▶ [Task prompt]:
Give back each line below verbatim.

▶ [Extracted data]:
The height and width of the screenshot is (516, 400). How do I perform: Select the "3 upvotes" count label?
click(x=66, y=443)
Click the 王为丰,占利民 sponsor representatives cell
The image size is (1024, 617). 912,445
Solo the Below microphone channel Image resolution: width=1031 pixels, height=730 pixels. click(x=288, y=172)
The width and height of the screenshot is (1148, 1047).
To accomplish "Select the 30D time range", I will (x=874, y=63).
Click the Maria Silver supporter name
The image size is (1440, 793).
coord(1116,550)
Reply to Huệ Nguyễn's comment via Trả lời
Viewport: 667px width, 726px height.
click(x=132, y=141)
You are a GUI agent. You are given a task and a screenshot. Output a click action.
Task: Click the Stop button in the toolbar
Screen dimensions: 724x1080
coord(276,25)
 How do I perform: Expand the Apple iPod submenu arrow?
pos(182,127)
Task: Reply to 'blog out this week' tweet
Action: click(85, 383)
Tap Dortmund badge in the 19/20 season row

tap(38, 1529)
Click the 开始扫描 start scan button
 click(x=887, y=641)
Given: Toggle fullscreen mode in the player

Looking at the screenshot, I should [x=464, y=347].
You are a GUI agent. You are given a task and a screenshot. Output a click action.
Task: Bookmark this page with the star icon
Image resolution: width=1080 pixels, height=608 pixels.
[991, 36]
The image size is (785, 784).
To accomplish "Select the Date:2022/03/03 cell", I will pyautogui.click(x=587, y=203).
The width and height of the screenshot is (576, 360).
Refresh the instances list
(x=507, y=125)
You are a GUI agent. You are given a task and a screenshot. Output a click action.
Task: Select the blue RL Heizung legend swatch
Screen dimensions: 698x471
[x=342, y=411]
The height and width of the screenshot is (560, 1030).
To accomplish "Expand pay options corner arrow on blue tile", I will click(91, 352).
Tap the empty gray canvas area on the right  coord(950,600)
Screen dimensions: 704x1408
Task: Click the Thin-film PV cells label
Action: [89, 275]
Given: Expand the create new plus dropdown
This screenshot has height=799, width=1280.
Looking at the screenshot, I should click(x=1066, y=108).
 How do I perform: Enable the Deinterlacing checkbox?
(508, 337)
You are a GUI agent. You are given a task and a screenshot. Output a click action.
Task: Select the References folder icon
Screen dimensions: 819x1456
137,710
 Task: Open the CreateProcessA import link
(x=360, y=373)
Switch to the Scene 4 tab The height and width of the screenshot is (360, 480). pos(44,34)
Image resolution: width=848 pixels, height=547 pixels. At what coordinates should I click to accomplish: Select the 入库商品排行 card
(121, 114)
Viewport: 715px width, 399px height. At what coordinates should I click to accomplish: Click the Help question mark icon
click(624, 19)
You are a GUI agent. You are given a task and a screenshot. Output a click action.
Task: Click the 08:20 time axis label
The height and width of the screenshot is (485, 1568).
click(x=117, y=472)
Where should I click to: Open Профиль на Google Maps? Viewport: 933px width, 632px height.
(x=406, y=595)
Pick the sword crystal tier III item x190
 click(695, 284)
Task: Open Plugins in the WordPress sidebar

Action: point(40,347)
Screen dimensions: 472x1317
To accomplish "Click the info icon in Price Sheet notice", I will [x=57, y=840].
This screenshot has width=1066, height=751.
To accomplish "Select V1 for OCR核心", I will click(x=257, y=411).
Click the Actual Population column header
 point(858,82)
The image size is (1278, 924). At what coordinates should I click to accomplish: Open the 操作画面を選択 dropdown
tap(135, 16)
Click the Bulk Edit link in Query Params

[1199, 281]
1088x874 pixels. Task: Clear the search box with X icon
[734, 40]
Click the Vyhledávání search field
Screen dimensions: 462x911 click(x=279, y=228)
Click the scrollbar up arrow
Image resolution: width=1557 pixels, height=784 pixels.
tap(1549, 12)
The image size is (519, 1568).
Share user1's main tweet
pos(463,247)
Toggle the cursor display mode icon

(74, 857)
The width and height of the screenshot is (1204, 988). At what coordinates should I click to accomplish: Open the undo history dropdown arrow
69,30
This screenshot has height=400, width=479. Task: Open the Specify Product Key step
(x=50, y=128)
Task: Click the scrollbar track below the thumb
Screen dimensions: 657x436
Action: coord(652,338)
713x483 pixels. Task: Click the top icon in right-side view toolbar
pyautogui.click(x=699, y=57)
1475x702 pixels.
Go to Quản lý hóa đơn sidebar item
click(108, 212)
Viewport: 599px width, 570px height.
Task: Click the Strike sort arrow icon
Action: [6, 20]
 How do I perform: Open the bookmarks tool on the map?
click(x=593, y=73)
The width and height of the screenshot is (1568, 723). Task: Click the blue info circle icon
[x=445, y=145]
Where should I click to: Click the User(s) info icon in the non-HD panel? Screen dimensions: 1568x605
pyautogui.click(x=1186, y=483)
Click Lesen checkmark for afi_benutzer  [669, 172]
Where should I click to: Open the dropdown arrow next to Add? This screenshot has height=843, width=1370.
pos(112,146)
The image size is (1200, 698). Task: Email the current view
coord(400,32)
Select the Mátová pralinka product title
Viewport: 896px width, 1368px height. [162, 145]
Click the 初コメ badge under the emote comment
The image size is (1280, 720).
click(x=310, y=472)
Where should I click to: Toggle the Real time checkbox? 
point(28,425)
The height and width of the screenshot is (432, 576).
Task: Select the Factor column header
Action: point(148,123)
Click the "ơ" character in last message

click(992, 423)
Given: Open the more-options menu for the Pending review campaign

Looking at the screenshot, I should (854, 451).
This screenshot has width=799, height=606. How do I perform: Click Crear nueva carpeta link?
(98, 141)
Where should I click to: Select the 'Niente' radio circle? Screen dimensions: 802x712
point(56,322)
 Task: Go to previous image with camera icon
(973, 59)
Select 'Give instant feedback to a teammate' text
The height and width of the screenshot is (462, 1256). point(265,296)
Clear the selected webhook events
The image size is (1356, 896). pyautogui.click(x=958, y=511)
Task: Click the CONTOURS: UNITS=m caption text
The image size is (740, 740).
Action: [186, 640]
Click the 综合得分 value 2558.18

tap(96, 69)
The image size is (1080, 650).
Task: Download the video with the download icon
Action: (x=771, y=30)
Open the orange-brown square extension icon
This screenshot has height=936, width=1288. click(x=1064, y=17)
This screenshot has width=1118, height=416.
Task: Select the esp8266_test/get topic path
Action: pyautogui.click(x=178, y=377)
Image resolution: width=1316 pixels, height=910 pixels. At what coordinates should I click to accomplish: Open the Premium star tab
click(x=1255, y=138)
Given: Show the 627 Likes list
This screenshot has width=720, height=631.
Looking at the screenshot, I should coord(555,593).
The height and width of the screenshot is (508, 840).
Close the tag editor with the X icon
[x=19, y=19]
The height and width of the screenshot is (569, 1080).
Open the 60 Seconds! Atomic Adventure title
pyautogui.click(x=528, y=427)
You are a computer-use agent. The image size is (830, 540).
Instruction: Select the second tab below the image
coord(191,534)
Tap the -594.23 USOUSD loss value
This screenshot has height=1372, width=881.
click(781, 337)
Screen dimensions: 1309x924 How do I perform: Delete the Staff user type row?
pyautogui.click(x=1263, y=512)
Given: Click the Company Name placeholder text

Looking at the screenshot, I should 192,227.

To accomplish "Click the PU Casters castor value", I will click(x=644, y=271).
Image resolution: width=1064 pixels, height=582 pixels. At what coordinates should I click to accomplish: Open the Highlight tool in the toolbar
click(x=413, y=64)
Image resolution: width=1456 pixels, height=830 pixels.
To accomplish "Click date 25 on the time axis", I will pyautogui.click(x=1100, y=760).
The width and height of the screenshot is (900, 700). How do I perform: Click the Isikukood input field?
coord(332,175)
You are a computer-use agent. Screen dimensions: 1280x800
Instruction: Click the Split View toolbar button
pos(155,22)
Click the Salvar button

▶ [Exercise solution]:
The height and width of the screenshot is (516, 400). How do I perform: Select the "3 upvotes" count label?
click(x=66, y=443)
Click the 王为丰,占利民 sponsor representatives cell
The image size is (1024, 617). 912,445
Solo the Below microphone channel Image resolution: width=1031 pixels, height=730 pixels. click(x=288, y=172)
The width and height of the screenshot is (1148, 1047).
To accomplish "Select the 30D time range", I will (x=874, y=63).
Click the Maria Silver supporter name
The image size is (1440, 793).
coord(1116,550)
Reply to Huệ Nguyễn's comment via Trả lời
Viewport: 667px width, 726px height.
click(x=132, y=141)
You are a GUI agent. You are given a task and a screenshot. Output a click action.
Task: Click the Stop button in the toolbar
Screen dimensions: 724x1080
coord(276,25)
 How do I perform: Expand the Apple iPod submenu arrow?
pos(182,127)
Task: Reply to 'blog out this week' tweet
Action: click(85, 383)
Tap Dortmund badge in the 19/20 season row

tap(38, 1529)
Click the 开始扫描 start scan button
 click(x=887, y=641)
Given: Toggle fullscreen mode in the player

Looking at the screenshot, I should [x=464, y=347].
You are a GUI agent. You are given a task and a screenshot. Output a click action.
Task: Bookmark this page with the star icon
Image resolution: width=1080 pixels, height=608 pixels.
[991, 36]
The image size is (785, 784).
To accomplish "Select the Date:2022/03/03 cell", I will pyautogui.click(x=587, y=203).
The width and height of the screenshot is (576, 360).
Refresh the instances list
(x=507, y=125)
You are a GUI agent. You are given a task and a screenshot. Output a click action.
Task: Select the blue RL Heizung legend swatch
Screen dimensions: 698x471
[x=342, y=411]
The height and width of the screenshot is (560, 1030).
To accomplish "Expand pay options corner arrow on blue tile", I will click(91, 352).
Tap the empty gray canvas area on the right  coord(950,600)
Screen dimensions: 704x1408
Task: Click the Thin-film PV cells label
Action: [89, 275]
Given: Expand the create new plus dropdown
This screenshot has height=799, width=1280.
Looking at the screenshot, I should click(x=1066, y=108).
 How do I perform: Enable the Deinterlacing checkbox?
(508, 337)
You are a GUI agent. You are given a task and a screenshot. Output a click action.
Task: Select the References folder icon
Screen dimensions: 819x1456
137,710
 Task: Open the CreateProcessA import link
(x=360, y=373)
Switch to the Scene 4 tab The height and width of the screenshot is (360, 480). pos(44,34)
Image resolution: width=848 pixels, height=547 pixels. At what coordinates should I click to accomplish: Select the 入库商品排行 card
(121, 114)
Viewport: 715px width, 399px height. At what coordinates should I click to accomplish: Click the Help question mark icon
click(624, 19)
You are a GUI agent. You are given a task and a screenshot. Output a click action.
Task: Click the 08:20 time axis label
The height and width of the screenshot is (485, 1568).
click(x=117, y=472)
Where should I click to: Open Профиль на Google Maps? Viewport: 933px width, 632px height.
(x=406, y=595)
Pick the sword crystal tier III item x190
 click(695, 284)
Task: Open Plugins in the WordPress sidebar

Action: point(40,347)
Screen dimensions: 472x1317
To accomplish "Click the info icon in Price Sheet notice", I will [x=57, y=840].
This screenshot has width=1066, height=751.
To accomplish "Select V1 for OCR核心", I will click(x=257, y=411).
Click the Actual Population column header
 point(858,82)
The image size is (1278, 924). At what coordinates should I click to accomplish: Open the 操作画面を選択 dropdown
tap(135, 16)
Click the Bulk Edit link in Query Params

[1199, 281]
1088x874 pixels. Task: Clear the search box with X icon
[734, 40]
Click the Vyhledávání search field
Screen dimensions: 462x911 click(x=279, y=228)
Click the scrollbar up arrow
Image resolution: width=1557 pixels, height=784 pixels.
tap(1549, 12)
The image size is (519, 1568).
Share user1's main tweet
pos(463,247)
Toggle the cursor display mode icon

(74, 857)
The width and height of the screenshot is (1204, 988). At what coordinates should I click to accomplish: Open the undo history dropdown arrow
69,30
This screenshot has height=400, width=479. Task: Open the Specify Product Key step
(x=50, y=128)
Task: Click the scrollbar track below the thumb
Screen dimensions: 657x436
Action: coord(652,338)
713x483 pixels. Task: Click the top icon in right-side view toolbar
pyautogui.click(x=699, y=57)
1475x702 pixels.
Go to Quản lý hóa đơn sidebar item
click(108, 212)
Viewport: 599px width, 570px height.
Task: Click the Strike sort arrow icon
Action: [6, 20]
 How do I perform: Open the bookmarks tool on the map?
click(x=593, y=73)
The width and height of the screenshot is (1568, 723). Task: Click the blue info circle icon
[x=445, y=145]
Where should I click to: Click the User(s) info icon in the non-HD panel? Screen dimensions: 1568x605
pyautogui.click(x=1186, y=483)
Click Lesen checkmark for afi_benutzer  [669, 172]
Where should I click to: Open the dropdown arrow next to Add? This screenshot has height=843, width=1370.
pos(112,146)
The image size is (1200, 698). Task: Email the current view
coord(400,32)
Select the Mátová pralinka product title
Viewport: 896px width, 1368px height. [162, 145]
Click the 初コメ badge under the emote comment
The image size is (1280, 720).
click(x=310, y=472)
Where should I click to: Toggle the Real time checkbox? 
point(28,425)
The height and width of the screenshot is (432, 576).
Task: Select the Factor column header
Action: point(148,123)
Click the "ơ" character in last message

click(992, 423)
Given: Open the more-options menu for the Pending review campaign

Looking at the screenshot, I should (854, 451).
This screenshot has width=799, height=606. How do I perform: Click Crear nueva carpeta link?
(98, 141)
Where should I click to: Select the 'Niente' radio circle? Screen dimensions: 802x712
point(56,322)
 Task: Go to previous image with camera icon
(973, 59)
Select 'Give instant feedback to a teammate' text
The height and width of the screenshot is (462, 1256). point(265,296)
Clear the selected webhook events
The image size is (1356, 896). pyautogui.click(x=958, y=511)
Task: Click the CONTOURS: UNITS=m caption text
The image size is (740, 740).
Action: [186, 640]
Click the 综合得分 value 2558.18

tap(96, 69)
The image size is (1080, 650).
Task: Download the video with the download icon
Action: (x=771, y=30)
Open the orange-brown square extension icon
This screenshot has height=936, width=1288. click(x=1064, y=17)
This screenshot has width=1118, height=416.
Task: Select the esp8266_test/get topic path
Action: pyautogui.click(x=178, y=377)
Image resolution: width=1316 pixels, height=910 pixels. At what coordinates should I click to accomplish: Open the Premium star tab
click(x=1255, y=138)
Given: Show the 627 Likes list
This screenshot has width=720, height=631.
Looking at the screenshot, I should coord(555,593).
The height and width of the screenshot is (508, 840).
Close the tag editor with the X icon
[x=19, y=19]
The height and width of the screenshot is (569, 1080).
Open the 60 Seconds! Atomic Adventure title
pyautogui.click(x=528, y=427)
You are a computer-use agent. The image size is (830, 540).
Instruction: Select the second tab below the image
coord(191,534)
Tap the -594.23 USOUSD loss value
This screenshot has height=1372, width=881.
click(781, 337)
Screen dimensions: 1309x924 How do I perform: Delete the Staff user type row?
pyautogui.click(x=1263, y=512)
Given: Click the Company Name placeholder text

Looking at the screenshot, I should 192,227.

To accomplish "Click the PU Casters castor value", I will click(x=644, y=271).
Image resolution: width=1064 pixels, height=582 pixels. At what coordinates should I click to accomplish: Open the Highlight tool in the toolbar
click(x=413, y=64)
Image resolution: width=1456 pixels, height=830 pixels.
To accomplish "Click date 25 on the time axis", I will pyautogui.click(x=1100, y=760).
The width and height of the screenshot is (900, 700). How do I perform: Click the Isikukood input field?
coord(332,175)
You are a computer-use agent. Screen dimensions: 1280x800
Instruction: Click the Split View toolbar button
pos(155,22)
Click the Salvar button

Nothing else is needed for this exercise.